Quenching of Galaxies at Cosmic Noon: Understanding the Effect of Environment

TL;DR

This study investigates the quenching of massive galaxies at high redshift, finding rapid internal mechanisms like AGN feedback dominate over environment in shutting down star formation.

Contribution

It provides the first detailed analysis of quenching timescales and environmental effects on massive quiescent galaxies at z~3.1 using multi-wavelength data and Voronoi density mapping.

Findings

Quenching timescales are uniformly short (<500 Myr).

No significant correlation between galaxy quiescence and environment.

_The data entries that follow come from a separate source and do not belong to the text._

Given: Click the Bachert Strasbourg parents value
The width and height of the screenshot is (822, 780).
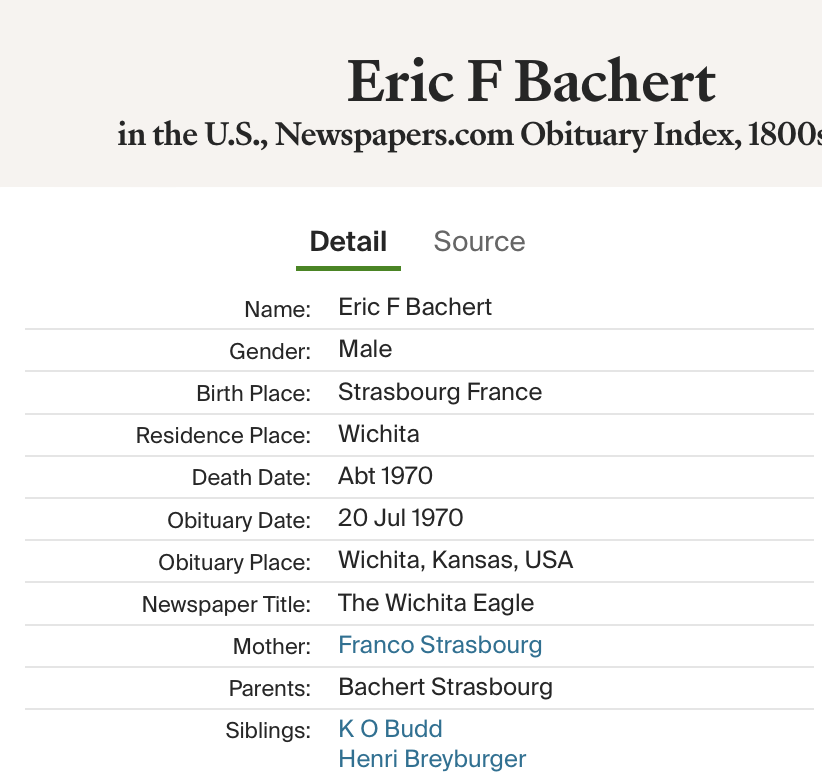Looking at the screenshot, I should click(x=445, y=687).
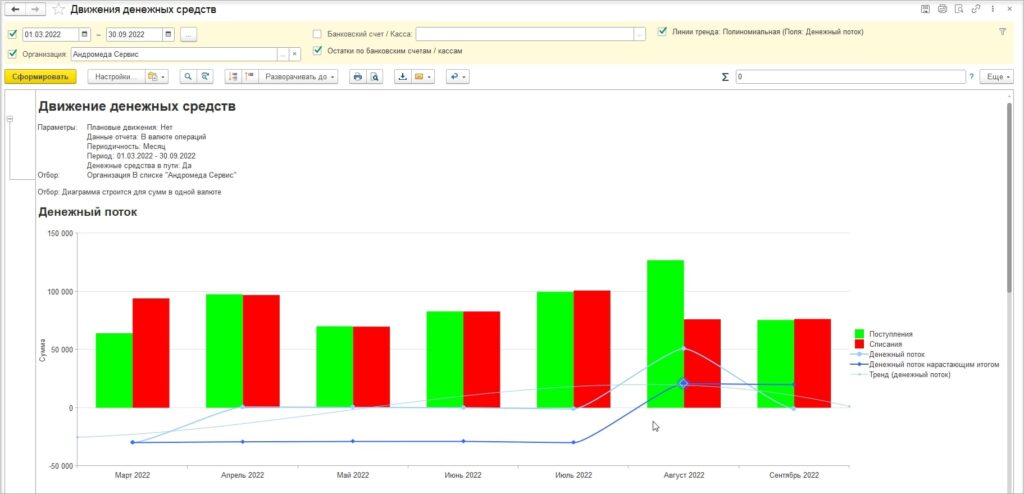This screenshot has height=494, width=1024.
Task: Click Сформировать button
Action: (40, 76)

Internal processes likely drive galaxy quenching at high redshift.

Abstract

The aim of this study is to identify quiescent galaxies in the 2-deg$^2$ COSMOS field at $z \sim 3.1$ and analyze their environment. Using data from the ODIN survey and COSMOS2020 catalog, we identify 24 massive quiescent galaxies (MQGs) with stellar masses $\geq 10^{10.6}$ and derive their star formation histories and quenching timescales using SED fitting with BAGPIPES. Voronoi-based density maps trace local and large-scale environments using Lyman-$\alpha$ Emitters and photometric galaxies. Results indicate uniformly short quenching timescales ($<$500 Myr) independent of environmental density, suggesting rapid internal mechanisms such as AGN feedback dominate over environmental factors. MQGs do not correlate with protoclusters or filaments, although some are near gas-rich filaments but show no rejuvenation. These findings suggest quenching at high redshift is driven primarily by internal processes rather than environmental interactions.